» What the task asks
From the data below, copy out each line that contains the string "agent". Treat uppercase and lowercase as different.
------------------------------------------------
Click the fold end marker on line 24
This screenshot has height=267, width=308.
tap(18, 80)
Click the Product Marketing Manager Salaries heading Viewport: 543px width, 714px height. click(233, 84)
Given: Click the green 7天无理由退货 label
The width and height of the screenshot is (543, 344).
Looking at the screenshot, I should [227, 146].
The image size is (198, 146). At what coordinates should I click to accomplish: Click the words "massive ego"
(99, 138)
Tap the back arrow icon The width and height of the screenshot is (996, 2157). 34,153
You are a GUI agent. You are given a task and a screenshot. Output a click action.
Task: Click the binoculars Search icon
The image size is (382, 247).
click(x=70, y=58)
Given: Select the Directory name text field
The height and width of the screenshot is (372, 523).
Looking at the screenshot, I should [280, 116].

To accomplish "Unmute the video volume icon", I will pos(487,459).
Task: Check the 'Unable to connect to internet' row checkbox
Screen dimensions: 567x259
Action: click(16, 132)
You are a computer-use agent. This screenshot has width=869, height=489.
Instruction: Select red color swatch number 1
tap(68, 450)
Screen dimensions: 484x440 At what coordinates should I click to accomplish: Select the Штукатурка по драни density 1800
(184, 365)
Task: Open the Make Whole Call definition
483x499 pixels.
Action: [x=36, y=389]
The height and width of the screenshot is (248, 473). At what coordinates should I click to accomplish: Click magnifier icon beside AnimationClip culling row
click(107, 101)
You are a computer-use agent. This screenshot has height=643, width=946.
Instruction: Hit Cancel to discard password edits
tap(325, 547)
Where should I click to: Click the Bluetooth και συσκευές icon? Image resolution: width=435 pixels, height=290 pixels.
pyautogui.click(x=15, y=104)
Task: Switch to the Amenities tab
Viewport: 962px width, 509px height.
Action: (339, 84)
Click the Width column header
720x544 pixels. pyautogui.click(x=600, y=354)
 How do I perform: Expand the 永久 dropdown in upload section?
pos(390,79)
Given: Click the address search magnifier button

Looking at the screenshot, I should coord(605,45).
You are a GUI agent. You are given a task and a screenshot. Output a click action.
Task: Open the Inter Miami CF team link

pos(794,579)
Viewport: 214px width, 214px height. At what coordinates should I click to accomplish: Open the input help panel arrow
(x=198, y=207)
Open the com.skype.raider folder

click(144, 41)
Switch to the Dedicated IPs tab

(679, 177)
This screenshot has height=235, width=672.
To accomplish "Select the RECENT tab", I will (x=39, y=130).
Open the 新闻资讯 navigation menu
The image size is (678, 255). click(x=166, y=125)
------------------------------------------------
» Answer for this exercise
You are a GUI agent. You are given a task and a screenshot. Output a click action.
You are a computer-use agent. This screenshot has width=869, height=489.
You are a computer-use agent. This screenshot has height=643, width=946.
You are a GUI agent. You are given a task and a screenshot. Output a click action.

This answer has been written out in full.